[Records excerpted from a collection]
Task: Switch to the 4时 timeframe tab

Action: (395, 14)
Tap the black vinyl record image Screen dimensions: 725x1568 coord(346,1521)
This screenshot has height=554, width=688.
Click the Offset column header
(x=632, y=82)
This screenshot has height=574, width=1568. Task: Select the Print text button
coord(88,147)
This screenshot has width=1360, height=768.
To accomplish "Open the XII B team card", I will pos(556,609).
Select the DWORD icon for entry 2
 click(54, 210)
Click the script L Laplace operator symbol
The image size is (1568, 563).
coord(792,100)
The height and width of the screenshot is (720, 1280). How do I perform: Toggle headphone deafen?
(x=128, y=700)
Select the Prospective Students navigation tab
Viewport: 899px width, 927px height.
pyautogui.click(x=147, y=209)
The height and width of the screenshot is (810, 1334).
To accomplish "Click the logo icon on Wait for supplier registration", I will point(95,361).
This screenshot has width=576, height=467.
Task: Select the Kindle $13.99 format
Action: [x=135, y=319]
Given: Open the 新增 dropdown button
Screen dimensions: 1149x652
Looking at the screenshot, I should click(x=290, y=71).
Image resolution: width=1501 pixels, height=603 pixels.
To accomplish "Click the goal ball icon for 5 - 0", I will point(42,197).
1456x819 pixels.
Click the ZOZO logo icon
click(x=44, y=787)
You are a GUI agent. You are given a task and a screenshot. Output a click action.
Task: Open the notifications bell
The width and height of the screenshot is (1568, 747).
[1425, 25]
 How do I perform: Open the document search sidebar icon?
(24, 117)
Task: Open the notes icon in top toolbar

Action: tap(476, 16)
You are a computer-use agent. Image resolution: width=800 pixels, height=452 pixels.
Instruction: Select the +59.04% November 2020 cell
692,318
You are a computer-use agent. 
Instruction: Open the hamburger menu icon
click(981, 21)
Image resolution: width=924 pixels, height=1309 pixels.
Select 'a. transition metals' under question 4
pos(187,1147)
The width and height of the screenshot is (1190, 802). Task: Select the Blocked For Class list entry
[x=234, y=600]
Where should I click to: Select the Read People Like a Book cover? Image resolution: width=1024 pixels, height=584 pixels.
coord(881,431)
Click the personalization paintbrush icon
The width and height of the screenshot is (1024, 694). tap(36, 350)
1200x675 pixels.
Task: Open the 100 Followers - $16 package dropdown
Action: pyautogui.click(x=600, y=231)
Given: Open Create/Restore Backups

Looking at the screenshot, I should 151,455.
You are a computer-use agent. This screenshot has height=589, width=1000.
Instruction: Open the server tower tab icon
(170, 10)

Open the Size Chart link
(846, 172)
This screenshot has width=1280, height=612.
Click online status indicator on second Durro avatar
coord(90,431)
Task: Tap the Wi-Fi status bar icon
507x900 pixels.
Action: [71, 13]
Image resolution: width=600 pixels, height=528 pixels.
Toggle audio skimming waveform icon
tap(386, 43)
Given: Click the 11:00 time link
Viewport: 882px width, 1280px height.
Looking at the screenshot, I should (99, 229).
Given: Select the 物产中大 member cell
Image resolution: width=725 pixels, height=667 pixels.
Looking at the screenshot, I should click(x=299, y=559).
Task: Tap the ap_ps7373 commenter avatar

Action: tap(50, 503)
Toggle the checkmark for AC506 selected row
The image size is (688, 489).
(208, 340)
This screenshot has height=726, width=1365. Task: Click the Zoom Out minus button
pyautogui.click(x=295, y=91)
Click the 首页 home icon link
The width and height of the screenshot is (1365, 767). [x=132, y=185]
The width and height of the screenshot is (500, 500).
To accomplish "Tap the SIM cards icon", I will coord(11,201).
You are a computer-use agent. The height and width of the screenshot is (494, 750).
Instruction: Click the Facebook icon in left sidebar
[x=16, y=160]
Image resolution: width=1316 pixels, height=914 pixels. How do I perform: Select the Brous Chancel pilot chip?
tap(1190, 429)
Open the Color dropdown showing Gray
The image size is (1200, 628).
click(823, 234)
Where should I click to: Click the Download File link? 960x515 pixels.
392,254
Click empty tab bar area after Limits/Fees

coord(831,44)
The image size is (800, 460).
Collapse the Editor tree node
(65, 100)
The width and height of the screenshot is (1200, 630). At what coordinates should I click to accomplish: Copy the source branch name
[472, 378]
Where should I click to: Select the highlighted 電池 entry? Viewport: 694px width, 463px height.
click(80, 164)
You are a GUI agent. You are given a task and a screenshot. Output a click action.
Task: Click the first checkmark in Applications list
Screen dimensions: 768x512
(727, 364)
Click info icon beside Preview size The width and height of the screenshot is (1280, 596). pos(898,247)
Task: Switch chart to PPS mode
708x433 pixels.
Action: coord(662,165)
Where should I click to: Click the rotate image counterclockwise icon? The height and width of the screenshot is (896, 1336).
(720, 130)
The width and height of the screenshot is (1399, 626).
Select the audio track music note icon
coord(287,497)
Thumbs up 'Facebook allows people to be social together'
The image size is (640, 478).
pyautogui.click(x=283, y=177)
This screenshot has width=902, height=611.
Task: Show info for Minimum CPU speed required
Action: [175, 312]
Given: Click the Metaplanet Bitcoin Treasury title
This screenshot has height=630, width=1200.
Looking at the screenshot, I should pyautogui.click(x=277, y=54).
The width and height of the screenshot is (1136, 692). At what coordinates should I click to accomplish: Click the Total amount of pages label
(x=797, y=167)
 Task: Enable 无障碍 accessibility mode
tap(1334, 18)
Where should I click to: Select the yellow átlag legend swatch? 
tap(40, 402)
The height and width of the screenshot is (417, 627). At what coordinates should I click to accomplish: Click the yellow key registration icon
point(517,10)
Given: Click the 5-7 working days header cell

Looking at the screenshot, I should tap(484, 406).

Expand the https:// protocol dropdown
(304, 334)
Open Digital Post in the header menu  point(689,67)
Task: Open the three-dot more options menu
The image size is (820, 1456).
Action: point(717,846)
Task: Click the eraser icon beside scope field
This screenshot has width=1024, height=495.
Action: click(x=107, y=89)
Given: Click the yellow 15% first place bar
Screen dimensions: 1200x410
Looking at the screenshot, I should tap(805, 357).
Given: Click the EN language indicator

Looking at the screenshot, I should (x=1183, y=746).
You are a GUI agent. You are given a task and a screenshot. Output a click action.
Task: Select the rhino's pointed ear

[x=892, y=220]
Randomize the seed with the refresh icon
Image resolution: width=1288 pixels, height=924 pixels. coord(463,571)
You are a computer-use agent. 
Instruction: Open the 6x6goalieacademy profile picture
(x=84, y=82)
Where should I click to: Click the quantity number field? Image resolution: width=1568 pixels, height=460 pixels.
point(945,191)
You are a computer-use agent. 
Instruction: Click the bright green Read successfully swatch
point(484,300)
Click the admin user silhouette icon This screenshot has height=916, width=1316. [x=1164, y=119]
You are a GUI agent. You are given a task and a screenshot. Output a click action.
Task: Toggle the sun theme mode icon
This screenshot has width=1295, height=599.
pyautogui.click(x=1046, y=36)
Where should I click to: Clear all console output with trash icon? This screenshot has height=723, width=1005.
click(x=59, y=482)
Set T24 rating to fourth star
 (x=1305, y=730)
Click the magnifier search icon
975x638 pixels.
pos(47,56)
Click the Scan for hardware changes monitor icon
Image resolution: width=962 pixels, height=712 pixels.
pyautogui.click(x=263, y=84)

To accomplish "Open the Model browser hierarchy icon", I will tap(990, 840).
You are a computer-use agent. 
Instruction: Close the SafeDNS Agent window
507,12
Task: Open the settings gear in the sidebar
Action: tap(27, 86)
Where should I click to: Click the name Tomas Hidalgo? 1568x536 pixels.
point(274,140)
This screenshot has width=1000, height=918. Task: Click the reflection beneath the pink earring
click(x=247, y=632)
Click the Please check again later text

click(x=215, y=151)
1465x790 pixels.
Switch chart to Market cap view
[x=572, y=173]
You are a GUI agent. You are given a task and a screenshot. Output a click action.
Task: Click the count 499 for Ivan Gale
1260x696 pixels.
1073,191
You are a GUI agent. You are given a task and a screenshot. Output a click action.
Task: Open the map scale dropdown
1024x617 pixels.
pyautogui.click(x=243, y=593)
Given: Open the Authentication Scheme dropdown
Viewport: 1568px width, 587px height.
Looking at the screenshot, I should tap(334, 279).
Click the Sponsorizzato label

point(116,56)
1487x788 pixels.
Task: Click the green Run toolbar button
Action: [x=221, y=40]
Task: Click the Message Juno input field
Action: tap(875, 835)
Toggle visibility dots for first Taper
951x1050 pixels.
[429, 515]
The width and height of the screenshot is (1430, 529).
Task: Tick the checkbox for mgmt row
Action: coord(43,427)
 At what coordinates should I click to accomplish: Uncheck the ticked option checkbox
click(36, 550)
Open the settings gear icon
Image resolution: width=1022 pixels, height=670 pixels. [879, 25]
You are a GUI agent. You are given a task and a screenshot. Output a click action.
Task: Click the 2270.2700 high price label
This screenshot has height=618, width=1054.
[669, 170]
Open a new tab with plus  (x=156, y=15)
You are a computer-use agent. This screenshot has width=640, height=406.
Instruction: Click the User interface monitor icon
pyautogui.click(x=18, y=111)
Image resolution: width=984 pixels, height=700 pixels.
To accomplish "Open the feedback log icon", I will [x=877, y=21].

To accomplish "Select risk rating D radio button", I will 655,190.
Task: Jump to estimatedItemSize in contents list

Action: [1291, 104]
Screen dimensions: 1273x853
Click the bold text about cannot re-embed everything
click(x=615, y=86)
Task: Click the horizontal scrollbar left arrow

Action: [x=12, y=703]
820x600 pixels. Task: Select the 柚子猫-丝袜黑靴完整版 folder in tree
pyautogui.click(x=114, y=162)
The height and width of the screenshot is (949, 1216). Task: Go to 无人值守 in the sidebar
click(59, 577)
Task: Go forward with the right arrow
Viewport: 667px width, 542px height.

BRIEF – Given the records above, restate word for word only the lines starting at the one with "Collapse the Editor tree node" and ending at the one with "Given: Click the Metaplanet".

EXERCISE ANSWER –
Collapse the Editor tree node
(65, 100)
The width and height of the screenshot is (1200, 630). At what coordinates should I click to accomplish: Copy the source branch name
[472, 378]
Where should I click to: Select the highlighted 電池 entry? Viewport: 694px width, 463px height.
click(80, 164)
You are a GUI agent. You are given a task and a screenshot. Output a click action.
Task: Click the first checkmark in Applications list
Screen dimensions: 768x512
(727, 364)
Click info icon beside Preview size The width and height of the screenshot is (1280, 596). pos(898,247)
Task: Switch chart to PPS mode
708x433 pixels.
Action: coord(662,165)
Where should I click to: Click the rotate image counterclockwise icon? The height and width of the screenshot is (896, 1336).
(720, 130)
The width and height of the screenshot is (1399, 626).
Select the audio track music note icon
coord(287,497)
Thumbs up 'Facebook allows people to be social together'
The image size is (640, 478).
pyautogui.click(x=283, y=177)
This screenshot has width=902, height=611.
Task: Show info for Minimum CPU speed required
Action: [175, 312]
Given: Click the Metaplanet Bitcoin Treasury title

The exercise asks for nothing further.